Final answer:
The future value of Jolene's annuity when she retires is approximately $397.32. The interest earned on her annuity is $272.32.
Step-by-step explanation:
To calculate the future value of Jolene's retirement annuity, we can use the formula for compound interest:
Future Value = P * (1 + r/n)^(nt)
In this formula, P represents the principal amount (the amount taken out from Jolene's monthly checks), r is the interest rate, n is the number of times the interest is compounded per year, and t is the number of years.

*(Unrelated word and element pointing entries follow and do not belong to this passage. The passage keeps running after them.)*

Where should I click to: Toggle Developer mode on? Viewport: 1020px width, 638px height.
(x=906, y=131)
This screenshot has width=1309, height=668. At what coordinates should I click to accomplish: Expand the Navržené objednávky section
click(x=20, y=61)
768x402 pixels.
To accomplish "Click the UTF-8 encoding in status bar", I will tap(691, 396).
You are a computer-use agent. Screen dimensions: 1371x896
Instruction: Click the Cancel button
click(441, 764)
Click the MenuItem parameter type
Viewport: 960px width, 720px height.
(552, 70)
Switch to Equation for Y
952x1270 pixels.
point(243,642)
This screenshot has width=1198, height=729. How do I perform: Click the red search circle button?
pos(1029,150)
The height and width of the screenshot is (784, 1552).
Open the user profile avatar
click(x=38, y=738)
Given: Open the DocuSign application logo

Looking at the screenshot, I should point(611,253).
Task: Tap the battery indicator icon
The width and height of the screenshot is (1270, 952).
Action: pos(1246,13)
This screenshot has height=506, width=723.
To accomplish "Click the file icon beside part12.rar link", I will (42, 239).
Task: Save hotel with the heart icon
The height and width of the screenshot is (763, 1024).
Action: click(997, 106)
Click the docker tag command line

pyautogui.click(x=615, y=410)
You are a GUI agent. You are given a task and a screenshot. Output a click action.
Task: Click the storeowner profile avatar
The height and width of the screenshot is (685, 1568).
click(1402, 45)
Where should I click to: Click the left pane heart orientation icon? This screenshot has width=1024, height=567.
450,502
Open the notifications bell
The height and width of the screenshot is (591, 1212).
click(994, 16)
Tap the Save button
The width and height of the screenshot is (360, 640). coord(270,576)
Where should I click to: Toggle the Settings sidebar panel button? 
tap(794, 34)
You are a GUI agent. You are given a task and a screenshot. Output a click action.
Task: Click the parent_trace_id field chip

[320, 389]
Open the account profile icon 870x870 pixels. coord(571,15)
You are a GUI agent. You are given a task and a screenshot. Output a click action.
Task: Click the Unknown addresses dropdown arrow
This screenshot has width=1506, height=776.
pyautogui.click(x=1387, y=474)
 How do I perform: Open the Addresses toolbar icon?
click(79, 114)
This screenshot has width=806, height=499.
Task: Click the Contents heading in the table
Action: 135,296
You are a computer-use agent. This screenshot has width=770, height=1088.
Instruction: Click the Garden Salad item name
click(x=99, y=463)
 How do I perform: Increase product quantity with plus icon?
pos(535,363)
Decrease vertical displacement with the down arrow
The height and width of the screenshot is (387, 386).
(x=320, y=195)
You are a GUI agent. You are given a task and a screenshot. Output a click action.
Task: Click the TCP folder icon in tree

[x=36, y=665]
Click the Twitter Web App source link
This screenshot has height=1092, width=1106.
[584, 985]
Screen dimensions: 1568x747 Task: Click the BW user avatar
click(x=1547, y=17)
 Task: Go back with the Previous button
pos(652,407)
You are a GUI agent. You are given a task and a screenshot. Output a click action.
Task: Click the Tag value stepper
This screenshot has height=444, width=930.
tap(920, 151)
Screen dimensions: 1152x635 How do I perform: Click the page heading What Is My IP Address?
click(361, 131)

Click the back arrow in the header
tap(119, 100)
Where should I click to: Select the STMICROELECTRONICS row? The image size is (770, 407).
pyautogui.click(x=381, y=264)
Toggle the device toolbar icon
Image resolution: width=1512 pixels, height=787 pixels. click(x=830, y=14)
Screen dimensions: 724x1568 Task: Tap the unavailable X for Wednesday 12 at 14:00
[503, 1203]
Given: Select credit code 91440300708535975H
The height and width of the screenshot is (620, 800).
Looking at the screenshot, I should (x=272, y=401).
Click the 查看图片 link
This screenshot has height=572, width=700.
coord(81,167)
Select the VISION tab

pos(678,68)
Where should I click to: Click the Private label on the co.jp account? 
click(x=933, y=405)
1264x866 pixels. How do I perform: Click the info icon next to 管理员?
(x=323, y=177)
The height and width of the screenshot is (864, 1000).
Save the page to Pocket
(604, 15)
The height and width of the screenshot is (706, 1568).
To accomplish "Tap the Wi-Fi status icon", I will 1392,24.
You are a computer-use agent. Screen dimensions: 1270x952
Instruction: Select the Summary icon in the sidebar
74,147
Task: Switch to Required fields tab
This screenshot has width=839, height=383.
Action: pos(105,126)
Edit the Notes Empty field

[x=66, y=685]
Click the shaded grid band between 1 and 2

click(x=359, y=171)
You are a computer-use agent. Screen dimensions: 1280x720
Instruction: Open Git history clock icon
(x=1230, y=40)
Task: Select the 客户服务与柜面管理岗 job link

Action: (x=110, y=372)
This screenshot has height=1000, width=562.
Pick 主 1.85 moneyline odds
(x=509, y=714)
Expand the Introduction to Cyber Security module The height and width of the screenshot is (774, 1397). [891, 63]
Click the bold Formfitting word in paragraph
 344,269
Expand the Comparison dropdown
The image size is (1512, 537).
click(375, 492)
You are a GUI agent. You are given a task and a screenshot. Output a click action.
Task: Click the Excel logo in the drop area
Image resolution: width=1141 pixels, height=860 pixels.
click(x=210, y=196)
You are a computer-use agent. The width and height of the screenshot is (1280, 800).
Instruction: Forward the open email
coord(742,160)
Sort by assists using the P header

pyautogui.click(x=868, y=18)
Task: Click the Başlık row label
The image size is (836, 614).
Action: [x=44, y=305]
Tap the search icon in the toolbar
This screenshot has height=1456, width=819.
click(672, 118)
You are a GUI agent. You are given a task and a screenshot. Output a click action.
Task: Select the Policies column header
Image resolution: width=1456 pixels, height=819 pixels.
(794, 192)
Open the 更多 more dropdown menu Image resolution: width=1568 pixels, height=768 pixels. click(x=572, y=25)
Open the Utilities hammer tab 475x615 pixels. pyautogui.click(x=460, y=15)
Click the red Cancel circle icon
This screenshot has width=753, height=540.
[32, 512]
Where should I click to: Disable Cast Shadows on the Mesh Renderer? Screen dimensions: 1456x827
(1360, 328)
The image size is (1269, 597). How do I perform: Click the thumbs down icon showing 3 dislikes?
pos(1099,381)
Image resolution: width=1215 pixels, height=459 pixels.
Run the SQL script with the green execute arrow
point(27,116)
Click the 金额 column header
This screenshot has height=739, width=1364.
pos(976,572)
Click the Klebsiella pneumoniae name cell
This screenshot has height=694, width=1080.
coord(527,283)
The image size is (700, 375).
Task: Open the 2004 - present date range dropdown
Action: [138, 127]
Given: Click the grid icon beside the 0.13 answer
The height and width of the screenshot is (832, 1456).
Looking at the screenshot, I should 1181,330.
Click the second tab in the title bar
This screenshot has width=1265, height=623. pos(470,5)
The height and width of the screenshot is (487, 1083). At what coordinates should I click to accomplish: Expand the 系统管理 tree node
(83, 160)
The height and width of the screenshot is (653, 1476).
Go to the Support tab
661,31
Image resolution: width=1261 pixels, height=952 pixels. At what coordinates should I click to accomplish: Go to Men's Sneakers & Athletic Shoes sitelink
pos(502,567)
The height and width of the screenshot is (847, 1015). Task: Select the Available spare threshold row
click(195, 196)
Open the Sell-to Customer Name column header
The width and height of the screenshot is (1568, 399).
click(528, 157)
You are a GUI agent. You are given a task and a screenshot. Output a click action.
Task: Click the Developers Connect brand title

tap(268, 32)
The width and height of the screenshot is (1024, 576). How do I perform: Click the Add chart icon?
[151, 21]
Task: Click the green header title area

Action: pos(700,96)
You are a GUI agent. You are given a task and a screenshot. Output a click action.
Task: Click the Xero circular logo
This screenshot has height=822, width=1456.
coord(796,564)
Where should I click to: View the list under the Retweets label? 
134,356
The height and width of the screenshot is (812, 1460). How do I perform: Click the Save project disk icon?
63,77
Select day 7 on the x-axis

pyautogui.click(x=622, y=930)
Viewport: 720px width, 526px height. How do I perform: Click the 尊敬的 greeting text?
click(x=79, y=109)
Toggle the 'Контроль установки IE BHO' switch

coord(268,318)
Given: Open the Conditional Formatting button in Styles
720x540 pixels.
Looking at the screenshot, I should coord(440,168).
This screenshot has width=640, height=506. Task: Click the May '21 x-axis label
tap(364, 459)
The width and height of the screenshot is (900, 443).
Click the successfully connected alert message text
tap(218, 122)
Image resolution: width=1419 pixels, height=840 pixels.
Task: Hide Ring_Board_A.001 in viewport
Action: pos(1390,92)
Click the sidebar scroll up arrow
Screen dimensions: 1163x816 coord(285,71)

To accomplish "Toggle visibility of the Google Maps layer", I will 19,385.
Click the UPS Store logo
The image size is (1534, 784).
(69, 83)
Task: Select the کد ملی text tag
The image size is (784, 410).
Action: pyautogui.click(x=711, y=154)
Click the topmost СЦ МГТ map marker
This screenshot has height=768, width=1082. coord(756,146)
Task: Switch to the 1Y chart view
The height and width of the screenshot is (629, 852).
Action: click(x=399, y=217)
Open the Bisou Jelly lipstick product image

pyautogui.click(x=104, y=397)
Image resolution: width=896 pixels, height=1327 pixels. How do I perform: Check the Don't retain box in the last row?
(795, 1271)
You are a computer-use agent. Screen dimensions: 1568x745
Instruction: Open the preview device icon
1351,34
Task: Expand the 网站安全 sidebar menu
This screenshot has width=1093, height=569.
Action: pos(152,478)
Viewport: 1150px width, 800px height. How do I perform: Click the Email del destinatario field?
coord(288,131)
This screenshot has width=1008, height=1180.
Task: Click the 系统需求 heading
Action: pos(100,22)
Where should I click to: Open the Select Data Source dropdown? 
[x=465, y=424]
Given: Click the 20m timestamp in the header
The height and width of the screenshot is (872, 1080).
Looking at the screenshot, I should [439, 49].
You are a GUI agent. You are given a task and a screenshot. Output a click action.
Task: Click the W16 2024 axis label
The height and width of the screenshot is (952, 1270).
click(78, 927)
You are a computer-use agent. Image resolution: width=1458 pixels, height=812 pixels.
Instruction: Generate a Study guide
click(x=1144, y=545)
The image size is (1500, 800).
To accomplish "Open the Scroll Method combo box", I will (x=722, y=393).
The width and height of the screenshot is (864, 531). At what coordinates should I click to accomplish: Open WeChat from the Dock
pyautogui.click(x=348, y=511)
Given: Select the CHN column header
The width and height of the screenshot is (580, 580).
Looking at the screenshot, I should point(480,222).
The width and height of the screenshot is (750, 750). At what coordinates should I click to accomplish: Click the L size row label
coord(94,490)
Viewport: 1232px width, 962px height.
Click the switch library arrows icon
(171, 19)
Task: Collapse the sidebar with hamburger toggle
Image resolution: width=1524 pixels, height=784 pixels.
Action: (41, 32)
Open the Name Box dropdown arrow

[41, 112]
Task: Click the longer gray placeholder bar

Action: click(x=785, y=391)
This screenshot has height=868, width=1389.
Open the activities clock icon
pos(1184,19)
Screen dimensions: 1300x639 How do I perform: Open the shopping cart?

Given that Jolene contributes $125 per month for 31 years (60 - 29), with an interest rate of 2.5% compounded monthly, we can calculate the future value as follows:
- Convert the annual interest rate to a monthly rate: 2.5% / 12 = 0.00208
- Calculate the number of compounding periods: 31 years * 12 = 372 months
- Plug the values into the formula: Future Value = 125 * (1 + 0.00208)^372
- Solve the equation to find the future value: Future Value = $125 * 3.1785733328
- Round the result to the nearest cent: Future Value ≈ $397.32
Therefore, the future value of Jolene's annuity when she retires is approximately $397.32.
To calculate the interest earned on her annuity, we can subtract the principal amount from the future value:
Interest Earned = Future Value - Principal = $397.32 - $125 = $272.32
Therefore, the interest earned on Jolene's annuity is $272.32.